On s’empêche de mourir par politesse.
Un petit coup de Marguerite, allez ça fait du bien. C’est un des textes que je préfère, ça parle du théâtre et de la passion :
Tu ne sais plus qui tu es, qui tu as été, tu sais que tu as joué, tu ne sais plus ce que tu as joué, ce que tu joues, tu joues, tu sais que tu dois jouer, tu ne sais plus quoi, tu joues. Ni quels sont tes rôles, ni quels sont tes enfants vivants ou morts. Ni quels sont les lieux, les scènes, les capitales, les continents où tu as crié la passion des amants. Sauf que la salle a payé et qu’on lui doit le spectacle.
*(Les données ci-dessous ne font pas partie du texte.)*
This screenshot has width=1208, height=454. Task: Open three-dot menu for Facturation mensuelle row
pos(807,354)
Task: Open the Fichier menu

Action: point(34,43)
Tu es la comédienne de théâtre, la splendeur de l’âge du monde, son accomplissement, l’immensité de sa dernière délivrance.
Tu as tout oublié sauf Savannah, Savannah Bay.
Savannah Bay c’est toi.
M. D.

Bulle Ogier et Madeleine Renaud, Savannah Bay
Et encore :
Jeune femme. — La salle est pleine. On s’empêche de mourir par politesse. La salle attend. On lui doit le spectacle.
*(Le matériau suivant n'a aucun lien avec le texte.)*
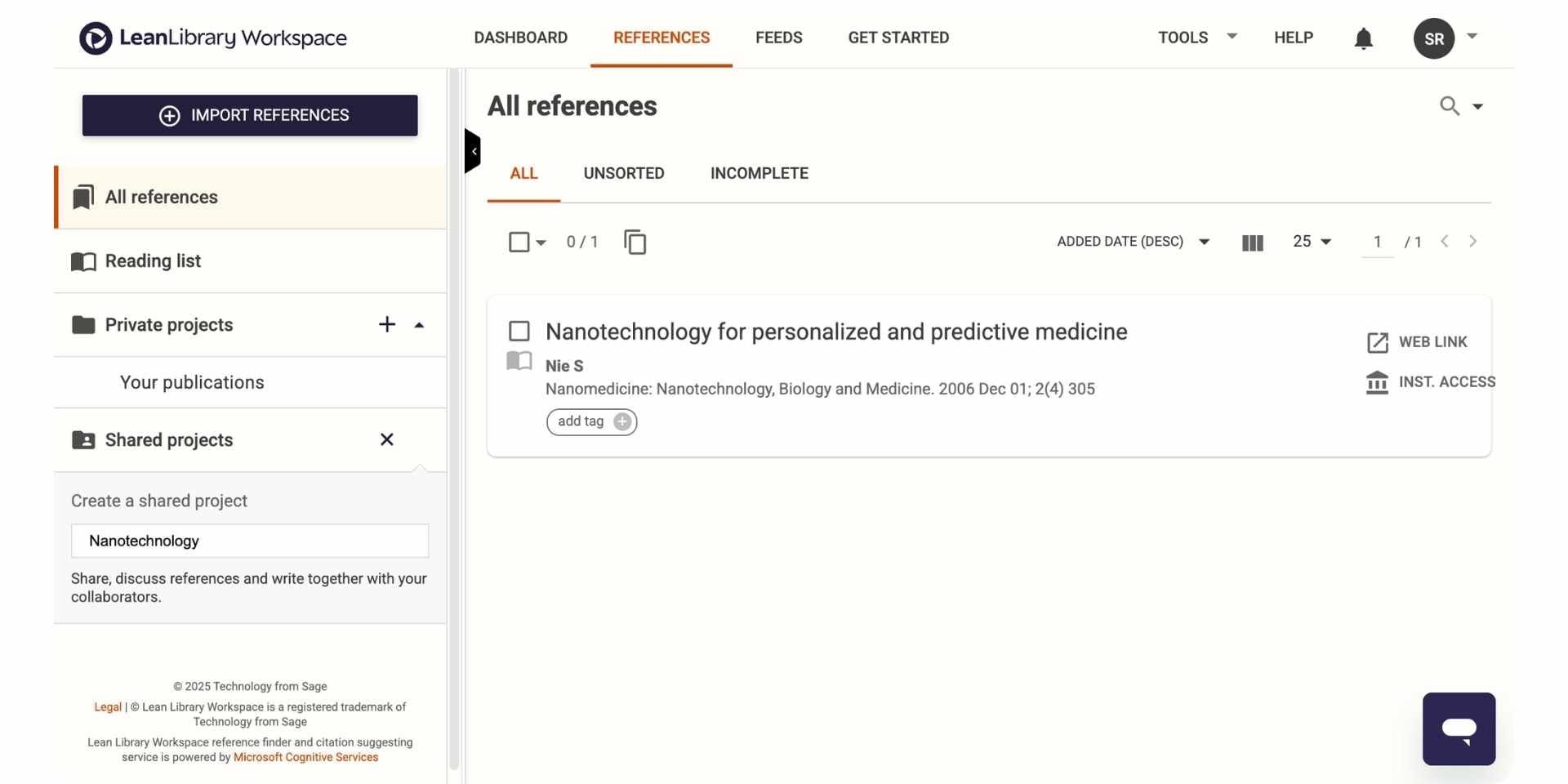Collapse the Private projects section
Image resolution: width=1568 pixels, height=784 pixels.
tap(419, 325)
Madeleine. — La salle est noire. (Temps). On lui raconte qui est mort. (Temps). Qui est resté en vie. (Temps). Qui criait. (Temps). On lui dit comme la mer était bleue. (Temps). Quelle chaleur c’était. (Temps). Comme la pierre est blanche.
Jeune femme. — Comme la douleur est longue. (Temps). Comme elle change. (Temps). Comme elle devient. (Temps). Le second voyage. (Temps). L’autre rive. (Temps). Le deuxième amour.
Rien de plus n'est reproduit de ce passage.